▸ **Problem**: With images removed, transcribe each record exactly as it appears.

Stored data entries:
= = =

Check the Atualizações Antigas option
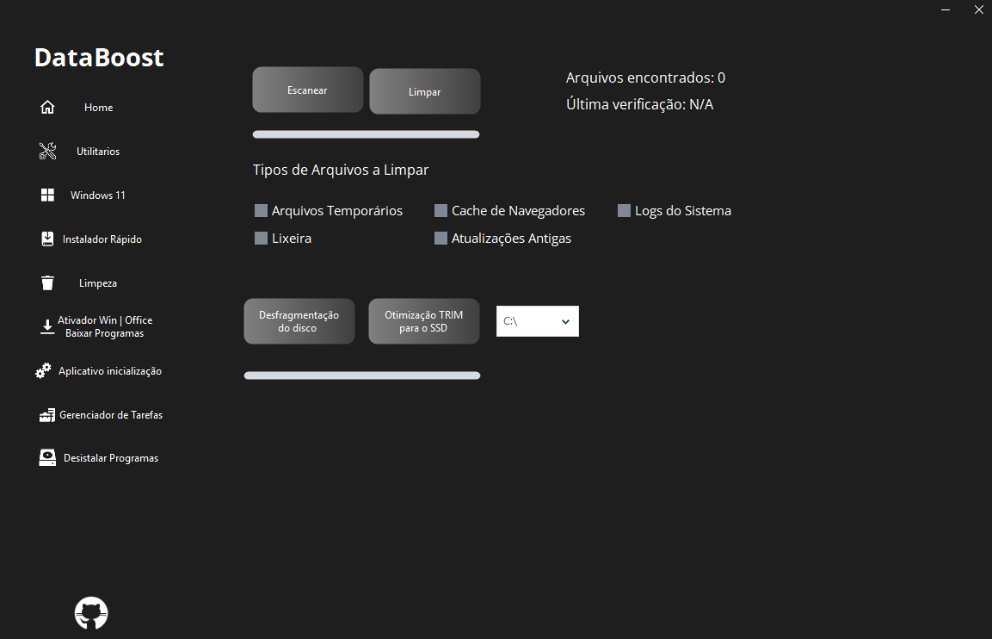 point(441,238)
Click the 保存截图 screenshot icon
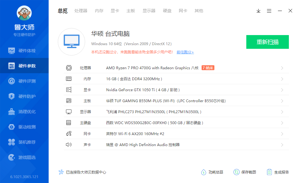This screenshot has height=183, width=298. (x=245, y=172)
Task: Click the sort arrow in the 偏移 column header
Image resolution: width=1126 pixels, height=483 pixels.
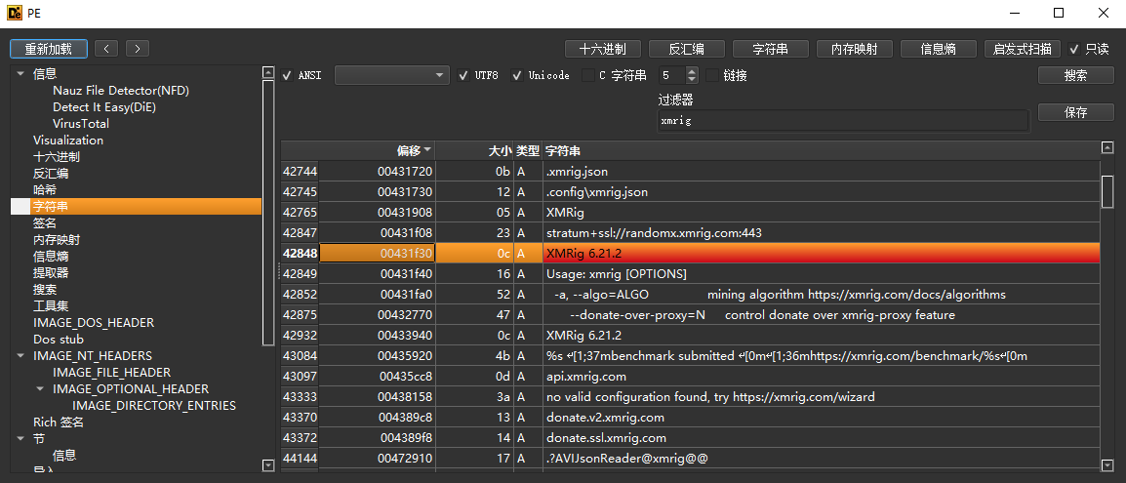Action: coord(427,150)
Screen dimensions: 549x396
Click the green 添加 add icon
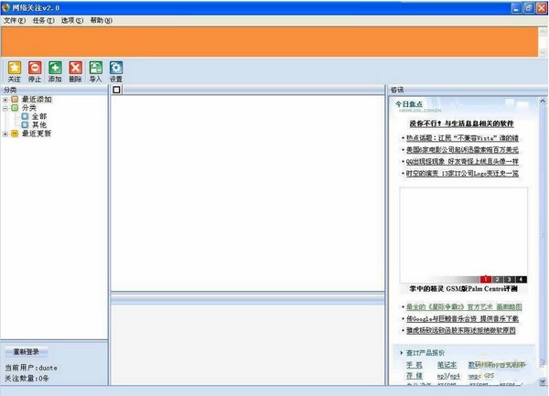coord(55,68)
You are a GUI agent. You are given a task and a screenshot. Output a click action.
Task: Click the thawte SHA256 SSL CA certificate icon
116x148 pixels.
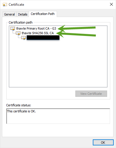pyautogui.click(x=18, y=33)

= = =

▸ **Solution for this exercise**:
Check the Atualizações Antigas option
 point(441,238)
Click the 保存截图 screenshot icon
This screenshot has height=183, width=298. (x=245, y=172)
Task: Click the sort arrow in the 偏移 column header
Image resolution: width=1126 pixels, height=483 pixels.
Action: coord(427,150)
Screen dimensions: 549x396
Click the green 添加 add icon
coord(55,68)
You are a GUI agent. You are given a task and a screenshot. Output a click action.
Task: Click the thawte SHA256 SSL CA certificate icon
116x148 pixels.
pyautogui.click(x=18, y=33)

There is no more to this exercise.